Covid-19. Study concludes that vaccination should focus on the vulnerable

by Amref Health Africa

A study carried out in Kenya concludes that vaccination against covid-19 will be more cost-effective if it focuses on vulnerable people and not on reaching the entire population.

“These new data suggest that we can fight Covid-19 more effectively if we refocus our efforts on those who need it most,” said Edwine Barasa, Director of the Nairobi Program at the Kenya Medical Research Institute (KEMRI). where the study was carried out.

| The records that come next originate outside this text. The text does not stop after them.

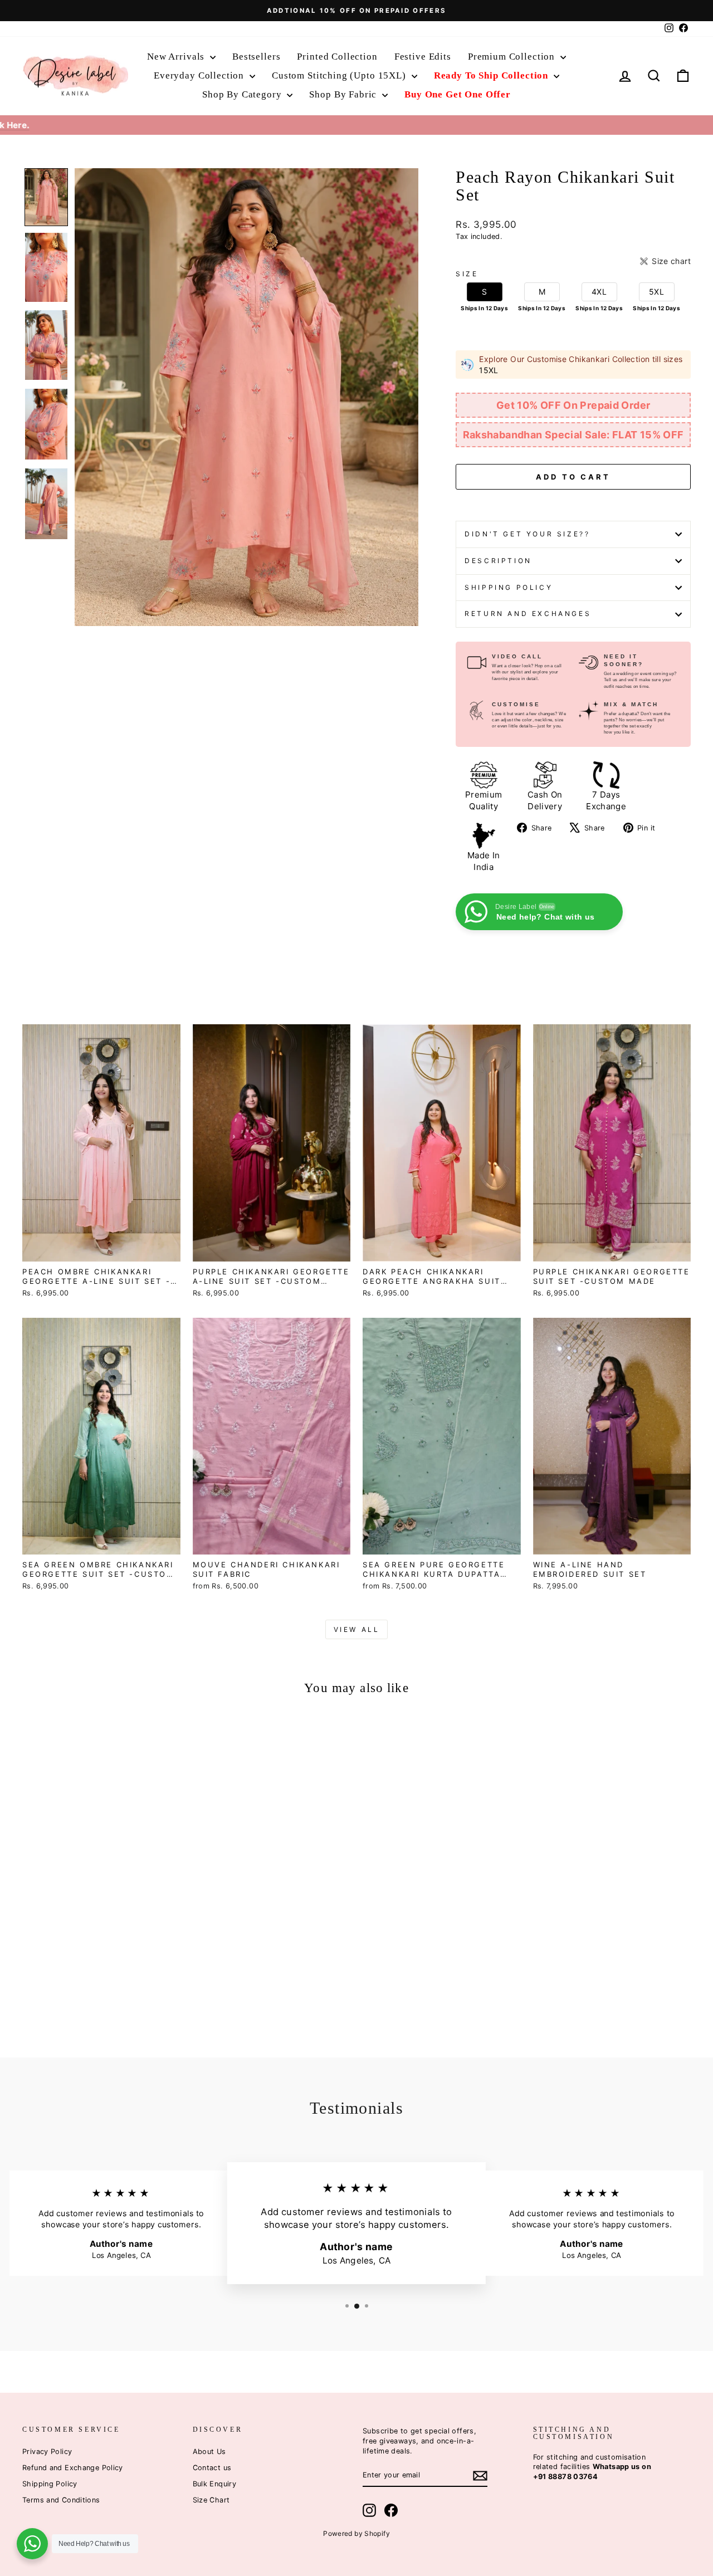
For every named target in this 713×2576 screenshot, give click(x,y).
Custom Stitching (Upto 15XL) (340, 75)
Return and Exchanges (528, 613)
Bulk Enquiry (215, 2484)
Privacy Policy (47, 2451)
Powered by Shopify (356, 2533)
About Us (209, 2451)
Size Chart (211, 2500)
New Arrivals (177, 56)
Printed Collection (337, 56)
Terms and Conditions (61, 2500)
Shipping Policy (509, 587)
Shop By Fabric (344, 94)
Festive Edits (422, 56)
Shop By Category (243, 94)
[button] (46, 197)
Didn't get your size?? (527, 534)
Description (498, 560)
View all (357, 1629)
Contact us (212, 2467)
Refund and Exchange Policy (72, 2467)
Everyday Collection (200, 75)
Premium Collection (513, 56)
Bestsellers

“Vaccines work and ensuring that older people and other at-risk groups get them quickly is the best way to make the biggest health gains and is the best value for money. We hope this information will help decision-makers across the continent determine how to structure impactful, cost-effective and long-term responses to covid-19”, he added, quoted in a statement from the institution.

Scientists studied several scenarios for scaling up vaccination against the new coronavirus and tested the cost-effectiveness of each one.

The objective was to understand what would happen if the vaccination rate in the country, which is currently around 15% of the population, reached 30%, 50% or 70% of Kenyans, both in a slow (18 months) and fast (six months) scenario. months).

All scenarios were compared with a zero vaccination perspective and in all cases, the model predicted vaccinating adults over 50 years of age before expanding to the entire population.

In both the slow and fast scenarios, reaching 30% of the population with priority for adults over 50 would prevent a substantial number of new cases – 32 out of 100,000 in the slow scenario and 39 out of 100,000 in the fast scenario.

It would also reduce the number of deaths by 8,100 (54%) or 9,400 lives, respectively.

Achieving a rate of 50% and subsequently, 70% would prevent an additional 1,100 deaths in the slow scenario and 400 in the fast scenario, but the scientists concluded that it would not be cost-effective.

“With prior exposure partially protecting a large part of the Kenyan population, vaccinating young adults may no longer be cost-effective,” said the authors of the study, carried out by the Kenya Medical Research Institute (KEMRI).

“The landscape has changed in Covid-19,” said Justice Novignon, who leads the Health Economics unit at the African Union Centers for Disease Control (Africa CDC), quoted in the statement.

“Countries must reorient their vaccination programs for covid-19 towards strategies that save more lives for less money, especially in environments with low risk of serious illness and death and high natural immunity and with limited resources, as is the case. from Kenya and from Africa more broadly, reaching the elderly and those with comorbidities that increase risk rather than the entire population. We have to make every dollar count,” he added.

Joachim Osur, vice-rector of the International University of Amref, in Nairobi, and a specialist in public health, defended his part that Kenya should integrate covid-19 into its regular health system so that it can adopt the vaccination program against the disease while recovering the fight against other diseases, such as AIDS, tuberculosis or malaria.

Only 15% of the African population has already received the two doses of the vaccine against covid-19 and vaccination has been slowing down due to low demand and failures in distribution systems.

In Kenya, the vaccination campaign started in March 2021, one year after the first recorded case, and more than 17 million doses have been administered since then, covering 15% of the total population.

The country currently aims to vaccinate 100% of adults by the end of the year, the statement said.